EXERCISE DESCRIPTION
Find each line below containing the word "question" and copy it.

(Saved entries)
------

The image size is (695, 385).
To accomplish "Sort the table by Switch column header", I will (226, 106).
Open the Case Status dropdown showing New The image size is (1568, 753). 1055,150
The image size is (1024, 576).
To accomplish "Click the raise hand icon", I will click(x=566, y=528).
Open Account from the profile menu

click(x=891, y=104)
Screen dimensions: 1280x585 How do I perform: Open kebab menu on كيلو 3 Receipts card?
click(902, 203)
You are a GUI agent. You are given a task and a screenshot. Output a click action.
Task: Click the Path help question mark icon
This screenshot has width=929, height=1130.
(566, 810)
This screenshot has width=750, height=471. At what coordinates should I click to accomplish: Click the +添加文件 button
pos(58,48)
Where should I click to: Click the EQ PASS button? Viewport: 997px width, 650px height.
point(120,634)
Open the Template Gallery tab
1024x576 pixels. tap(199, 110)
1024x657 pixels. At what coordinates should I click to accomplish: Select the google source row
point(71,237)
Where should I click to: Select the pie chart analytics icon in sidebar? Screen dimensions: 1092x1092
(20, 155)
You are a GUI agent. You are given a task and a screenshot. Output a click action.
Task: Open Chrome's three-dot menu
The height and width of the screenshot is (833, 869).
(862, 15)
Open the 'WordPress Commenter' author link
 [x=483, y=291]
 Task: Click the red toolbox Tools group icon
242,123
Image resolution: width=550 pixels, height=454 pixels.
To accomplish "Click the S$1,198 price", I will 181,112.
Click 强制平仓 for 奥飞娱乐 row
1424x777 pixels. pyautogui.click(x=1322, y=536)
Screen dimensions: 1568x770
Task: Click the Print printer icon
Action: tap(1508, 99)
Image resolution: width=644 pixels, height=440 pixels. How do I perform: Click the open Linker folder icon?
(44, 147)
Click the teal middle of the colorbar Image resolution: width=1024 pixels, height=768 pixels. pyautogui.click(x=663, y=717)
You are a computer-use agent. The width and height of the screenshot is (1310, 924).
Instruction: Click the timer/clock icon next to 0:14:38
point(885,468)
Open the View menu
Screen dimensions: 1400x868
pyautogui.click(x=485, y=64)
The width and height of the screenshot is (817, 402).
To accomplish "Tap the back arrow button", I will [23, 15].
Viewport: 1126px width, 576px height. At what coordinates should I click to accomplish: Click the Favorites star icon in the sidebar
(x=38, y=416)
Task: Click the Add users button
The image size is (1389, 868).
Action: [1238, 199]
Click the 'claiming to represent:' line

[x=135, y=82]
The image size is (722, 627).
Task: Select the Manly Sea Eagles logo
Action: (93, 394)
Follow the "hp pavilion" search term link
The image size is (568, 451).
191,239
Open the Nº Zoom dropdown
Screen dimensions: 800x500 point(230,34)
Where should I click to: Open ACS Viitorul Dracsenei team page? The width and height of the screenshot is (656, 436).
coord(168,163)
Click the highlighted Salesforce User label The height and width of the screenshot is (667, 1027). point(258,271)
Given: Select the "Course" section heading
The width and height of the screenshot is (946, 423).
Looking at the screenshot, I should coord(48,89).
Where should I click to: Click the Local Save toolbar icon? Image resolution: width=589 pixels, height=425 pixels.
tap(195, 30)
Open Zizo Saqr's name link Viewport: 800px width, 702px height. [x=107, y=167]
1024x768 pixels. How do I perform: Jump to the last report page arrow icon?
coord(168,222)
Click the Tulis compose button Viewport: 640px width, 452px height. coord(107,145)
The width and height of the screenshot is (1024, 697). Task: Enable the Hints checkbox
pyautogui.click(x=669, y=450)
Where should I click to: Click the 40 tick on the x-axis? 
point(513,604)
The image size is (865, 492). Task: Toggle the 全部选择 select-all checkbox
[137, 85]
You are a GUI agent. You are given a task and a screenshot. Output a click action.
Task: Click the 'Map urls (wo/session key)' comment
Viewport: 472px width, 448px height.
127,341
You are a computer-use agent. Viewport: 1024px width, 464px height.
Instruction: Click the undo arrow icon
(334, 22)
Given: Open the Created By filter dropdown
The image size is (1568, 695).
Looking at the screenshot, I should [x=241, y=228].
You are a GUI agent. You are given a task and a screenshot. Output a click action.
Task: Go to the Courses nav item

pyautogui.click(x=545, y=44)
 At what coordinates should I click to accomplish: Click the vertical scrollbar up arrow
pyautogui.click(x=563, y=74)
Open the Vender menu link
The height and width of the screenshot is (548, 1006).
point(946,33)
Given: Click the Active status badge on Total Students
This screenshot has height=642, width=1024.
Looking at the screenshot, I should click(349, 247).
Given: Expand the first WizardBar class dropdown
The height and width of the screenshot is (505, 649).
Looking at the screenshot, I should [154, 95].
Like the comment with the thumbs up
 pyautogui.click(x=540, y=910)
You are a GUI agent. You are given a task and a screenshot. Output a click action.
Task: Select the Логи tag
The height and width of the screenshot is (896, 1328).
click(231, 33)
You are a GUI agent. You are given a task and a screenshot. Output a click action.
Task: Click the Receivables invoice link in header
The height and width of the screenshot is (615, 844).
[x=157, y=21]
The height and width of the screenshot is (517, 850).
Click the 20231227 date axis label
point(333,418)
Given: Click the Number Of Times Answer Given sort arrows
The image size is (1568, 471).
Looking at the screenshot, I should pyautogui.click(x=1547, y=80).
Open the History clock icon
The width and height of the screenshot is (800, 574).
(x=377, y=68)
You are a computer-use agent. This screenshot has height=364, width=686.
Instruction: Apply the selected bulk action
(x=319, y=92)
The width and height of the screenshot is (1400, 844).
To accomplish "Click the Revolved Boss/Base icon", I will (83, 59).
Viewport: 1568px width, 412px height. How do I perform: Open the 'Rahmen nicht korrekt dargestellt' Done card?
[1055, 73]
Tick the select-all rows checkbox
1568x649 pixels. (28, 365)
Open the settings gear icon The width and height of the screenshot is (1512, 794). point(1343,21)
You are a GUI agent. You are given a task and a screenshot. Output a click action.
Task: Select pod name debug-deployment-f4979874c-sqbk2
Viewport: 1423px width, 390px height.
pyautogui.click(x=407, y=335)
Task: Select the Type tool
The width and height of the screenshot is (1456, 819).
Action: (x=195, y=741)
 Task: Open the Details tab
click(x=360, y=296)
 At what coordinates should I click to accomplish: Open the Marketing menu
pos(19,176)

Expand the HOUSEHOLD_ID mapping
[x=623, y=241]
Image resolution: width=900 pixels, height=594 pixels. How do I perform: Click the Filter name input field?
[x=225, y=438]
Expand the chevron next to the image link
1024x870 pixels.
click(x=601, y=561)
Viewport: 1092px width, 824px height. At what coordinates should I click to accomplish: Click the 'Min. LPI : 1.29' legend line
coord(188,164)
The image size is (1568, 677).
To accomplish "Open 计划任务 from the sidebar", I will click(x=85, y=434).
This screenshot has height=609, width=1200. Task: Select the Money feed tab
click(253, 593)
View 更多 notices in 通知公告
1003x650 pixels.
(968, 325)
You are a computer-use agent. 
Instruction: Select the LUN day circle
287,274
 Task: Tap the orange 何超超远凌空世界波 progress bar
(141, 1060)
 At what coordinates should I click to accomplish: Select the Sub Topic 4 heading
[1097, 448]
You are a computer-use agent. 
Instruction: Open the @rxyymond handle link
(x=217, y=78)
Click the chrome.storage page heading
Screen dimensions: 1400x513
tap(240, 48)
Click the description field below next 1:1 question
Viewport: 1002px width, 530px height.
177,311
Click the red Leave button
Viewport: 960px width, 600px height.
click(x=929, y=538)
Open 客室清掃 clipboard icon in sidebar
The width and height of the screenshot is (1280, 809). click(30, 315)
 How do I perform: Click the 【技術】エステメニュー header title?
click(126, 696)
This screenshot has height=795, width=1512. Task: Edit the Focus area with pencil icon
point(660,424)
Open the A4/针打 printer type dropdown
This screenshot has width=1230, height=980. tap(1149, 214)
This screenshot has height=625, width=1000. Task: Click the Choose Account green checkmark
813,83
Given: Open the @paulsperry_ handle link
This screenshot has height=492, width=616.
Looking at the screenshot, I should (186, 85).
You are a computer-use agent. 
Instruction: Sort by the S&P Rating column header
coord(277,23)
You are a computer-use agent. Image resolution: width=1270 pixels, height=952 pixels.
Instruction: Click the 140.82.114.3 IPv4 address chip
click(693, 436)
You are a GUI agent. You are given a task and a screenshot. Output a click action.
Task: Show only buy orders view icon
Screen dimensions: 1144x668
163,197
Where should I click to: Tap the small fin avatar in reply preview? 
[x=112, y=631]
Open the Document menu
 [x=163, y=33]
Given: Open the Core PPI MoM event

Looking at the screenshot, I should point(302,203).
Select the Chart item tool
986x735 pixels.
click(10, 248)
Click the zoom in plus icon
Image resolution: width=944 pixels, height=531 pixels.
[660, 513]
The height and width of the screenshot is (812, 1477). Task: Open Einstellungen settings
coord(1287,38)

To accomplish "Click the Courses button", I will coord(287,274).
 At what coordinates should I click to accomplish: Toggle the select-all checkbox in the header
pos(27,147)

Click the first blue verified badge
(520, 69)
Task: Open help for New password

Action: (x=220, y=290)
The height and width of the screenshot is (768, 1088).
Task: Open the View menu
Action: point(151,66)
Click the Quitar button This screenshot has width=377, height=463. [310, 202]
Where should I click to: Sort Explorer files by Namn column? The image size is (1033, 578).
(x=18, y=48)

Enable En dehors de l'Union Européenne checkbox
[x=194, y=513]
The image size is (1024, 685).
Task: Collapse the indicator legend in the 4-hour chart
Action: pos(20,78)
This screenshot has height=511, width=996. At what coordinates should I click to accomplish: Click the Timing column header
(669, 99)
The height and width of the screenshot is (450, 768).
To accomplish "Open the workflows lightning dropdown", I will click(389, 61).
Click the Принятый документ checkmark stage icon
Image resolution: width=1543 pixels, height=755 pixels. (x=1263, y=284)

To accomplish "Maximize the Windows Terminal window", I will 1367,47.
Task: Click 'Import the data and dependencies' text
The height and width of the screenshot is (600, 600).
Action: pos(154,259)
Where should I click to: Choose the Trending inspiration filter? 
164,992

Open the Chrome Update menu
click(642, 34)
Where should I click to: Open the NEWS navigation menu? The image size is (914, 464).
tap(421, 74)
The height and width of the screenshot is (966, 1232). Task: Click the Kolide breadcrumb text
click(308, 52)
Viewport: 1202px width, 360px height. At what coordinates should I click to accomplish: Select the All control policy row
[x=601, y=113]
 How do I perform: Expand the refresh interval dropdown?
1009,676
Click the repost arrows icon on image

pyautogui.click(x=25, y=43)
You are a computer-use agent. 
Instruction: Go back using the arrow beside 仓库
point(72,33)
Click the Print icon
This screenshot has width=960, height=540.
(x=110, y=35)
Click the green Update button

------

EXERCISE RESULT
Task: Click the Path help question mark icon
Click the description field below next 1:1 question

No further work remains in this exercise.